Navalny is planning to run for president in the 2018 election. Much of his campaign emphasizes fighting inequality. Signs at his campaign office have slogans like “Hospitals and roads, not palaces for officials.” The first line of a campaign leaflet says: “A dignified life for everyone, and not wealth for the 0.1 percent.”

Russia has the most unequal of all the planet’s major economies, according to a recent report by Credit Suisse. The richest 10 percent of Russians own 87 percent of all the country’s wealth. Economist Joe Stiglitz says, “Russia’s GDP is now about 40 percent of Germany’s and just over 50 percent of France’s.
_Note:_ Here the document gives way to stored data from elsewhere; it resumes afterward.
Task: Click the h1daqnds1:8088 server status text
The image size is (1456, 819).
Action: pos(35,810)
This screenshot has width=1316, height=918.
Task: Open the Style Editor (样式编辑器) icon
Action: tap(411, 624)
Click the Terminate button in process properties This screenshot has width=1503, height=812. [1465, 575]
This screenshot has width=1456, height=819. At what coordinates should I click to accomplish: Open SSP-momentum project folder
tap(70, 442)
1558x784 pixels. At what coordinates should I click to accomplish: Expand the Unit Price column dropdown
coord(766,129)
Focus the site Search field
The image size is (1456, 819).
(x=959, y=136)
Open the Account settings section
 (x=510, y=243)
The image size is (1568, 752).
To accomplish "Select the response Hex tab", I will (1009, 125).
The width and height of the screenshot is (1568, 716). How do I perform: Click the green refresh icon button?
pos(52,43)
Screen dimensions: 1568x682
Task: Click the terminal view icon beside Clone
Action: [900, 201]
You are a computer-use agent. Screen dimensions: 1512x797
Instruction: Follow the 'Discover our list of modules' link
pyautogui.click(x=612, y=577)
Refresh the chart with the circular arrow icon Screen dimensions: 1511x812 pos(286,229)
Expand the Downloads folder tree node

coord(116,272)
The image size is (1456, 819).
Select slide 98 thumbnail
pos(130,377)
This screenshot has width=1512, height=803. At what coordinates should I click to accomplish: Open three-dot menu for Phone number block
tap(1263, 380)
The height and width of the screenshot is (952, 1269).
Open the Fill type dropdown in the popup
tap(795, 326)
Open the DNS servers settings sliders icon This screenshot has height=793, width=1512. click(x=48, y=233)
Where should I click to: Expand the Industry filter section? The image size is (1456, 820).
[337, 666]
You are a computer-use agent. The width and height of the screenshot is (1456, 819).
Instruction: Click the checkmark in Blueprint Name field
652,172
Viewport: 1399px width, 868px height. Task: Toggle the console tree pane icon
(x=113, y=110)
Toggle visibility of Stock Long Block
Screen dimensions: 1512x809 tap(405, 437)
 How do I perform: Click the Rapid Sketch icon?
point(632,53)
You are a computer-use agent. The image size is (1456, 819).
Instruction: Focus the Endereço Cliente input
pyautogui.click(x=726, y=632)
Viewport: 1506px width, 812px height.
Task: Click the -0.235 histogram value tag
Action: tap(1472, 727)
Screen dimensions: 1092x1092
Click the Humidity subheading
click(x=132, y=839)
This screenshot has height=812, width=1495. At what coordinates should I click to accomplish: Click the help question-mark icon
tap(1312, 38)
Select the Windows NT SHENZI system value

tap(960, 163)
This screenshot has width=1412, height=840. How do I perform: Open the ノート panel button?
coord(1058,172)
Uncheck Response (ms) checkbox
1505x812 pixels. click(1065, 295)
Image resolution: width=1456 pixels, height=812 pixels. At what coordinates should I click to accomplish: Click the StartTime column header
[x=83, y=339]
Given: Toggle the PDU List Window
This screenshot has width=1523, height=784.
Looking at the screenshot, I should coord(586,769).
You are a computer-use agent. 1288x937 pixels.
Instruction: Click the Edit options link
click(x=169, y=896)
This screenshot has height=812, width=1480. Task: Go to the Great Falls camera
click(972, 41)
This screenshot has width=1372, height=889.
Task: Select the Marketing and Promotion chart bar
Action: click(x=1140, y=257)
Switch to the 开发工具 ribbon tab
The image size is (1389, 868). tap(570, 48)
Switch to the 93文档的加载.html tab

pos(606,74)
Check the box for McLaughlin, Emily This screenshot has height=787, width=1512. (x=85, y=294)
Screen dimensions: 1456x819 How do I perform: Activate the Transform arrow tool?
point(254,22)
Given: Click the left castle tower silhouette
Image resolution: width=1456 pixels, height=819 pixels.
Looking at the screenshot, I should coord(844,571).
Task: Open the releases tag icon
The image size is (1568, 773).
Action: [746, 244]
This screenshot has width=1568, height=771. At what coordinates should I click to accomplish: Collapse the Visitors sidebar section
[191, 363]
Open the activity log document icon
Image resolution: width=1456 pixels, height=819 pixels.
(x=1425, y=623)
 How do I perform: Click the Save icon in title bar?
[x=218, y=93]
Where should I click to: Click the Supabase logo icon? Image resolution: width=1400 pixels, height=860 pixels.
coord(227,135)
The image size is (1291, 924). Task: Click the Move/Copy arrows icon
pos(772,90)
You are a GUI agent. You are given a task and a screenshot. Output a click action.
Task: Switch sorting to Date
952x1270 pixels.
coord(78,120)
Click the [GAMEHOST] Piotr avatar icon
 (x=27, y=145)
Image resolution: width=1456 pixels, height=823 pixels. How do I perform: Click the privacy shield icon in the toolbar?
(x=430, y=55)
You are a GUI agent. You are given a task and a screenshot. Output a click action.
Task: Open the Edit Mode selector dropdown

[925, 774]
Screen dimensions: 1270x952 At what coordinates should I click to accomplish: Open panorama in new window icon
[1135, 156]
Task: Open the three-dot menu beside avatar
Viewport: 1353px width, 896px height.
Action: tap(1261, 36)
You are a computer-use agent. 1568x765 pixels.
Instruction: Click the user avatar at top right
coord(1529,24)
Life expectancy at birth ranks 153rd in the world, just behind Honduras and Kazakhstan.

“In terms of per capita income, Russia now ranks 73rd (in terms of purchasing power parity) — well below the Soviet Union’s former satellites in Central and Eastern Europe. The country has deindustrialized: the vast majority of its exports now come from natural resources.”

The Cold War is over. As economist and New York Times columnist Paul Krugman said:

“Russia isn’t Communist, or even leftist; it’s just an authoritarian state, with a cult of personality around its strongman, that showers benefits on an immensely wealthy oligarchy while brutally suppressing opposition and criticism.”

How did this happen? The transition from Communism was complicated. In the 1990s, the Russian Federation under Boris Yeltsin adopted rapid “shock therapy” free market economic reforms based on the “Washington Consensus” of the International Monetary Fund (IMF), World Bank and U.S. Treasury Department. There was a severe drop in living standards.

On Dec. 31, 1999, Yeltsin suddenly resigned six months early and appointed Vladimir Putin as acting president. The nation was in the middle of a vicious war with Chechen rebels, and Putin was able to be elected by presenting himself as a strong leader crushing the insurrection.

Putin would become quite popular. He benefitted from rising world oil prices and the devaluation of the ruble in 1998, which boosted demand for domestic goods. He presents himself as a populist but has continued the economic policies of Yeltsin, which embraced “neo-liberalism,” a form of capitalism pioneered by Reagan, Thatcher and Pinochet, which promotes privatization and the gutting of the social welfare state.

Ilya Matveev, a sociologist based in St. Petersburg, writing on Open Democracy, says, “Putin is often presented as an autocrat who smothers business. Yet big capital needed — and still needs — Putin as a figure.”

Matveev notes that in his first term, Putin introduced “a new Labour Code, which was more profitable for employers, a flat-rate income tax, lower corporate taxes and a reformed pension system. (The latter reform was helped through by José Piñera, the architect of privatized pensions in Pinochet’s Chile.)”

No wonder Trump admires Putin so much.

This opinion column does not necessarily reflect the views of Boulder Weekly.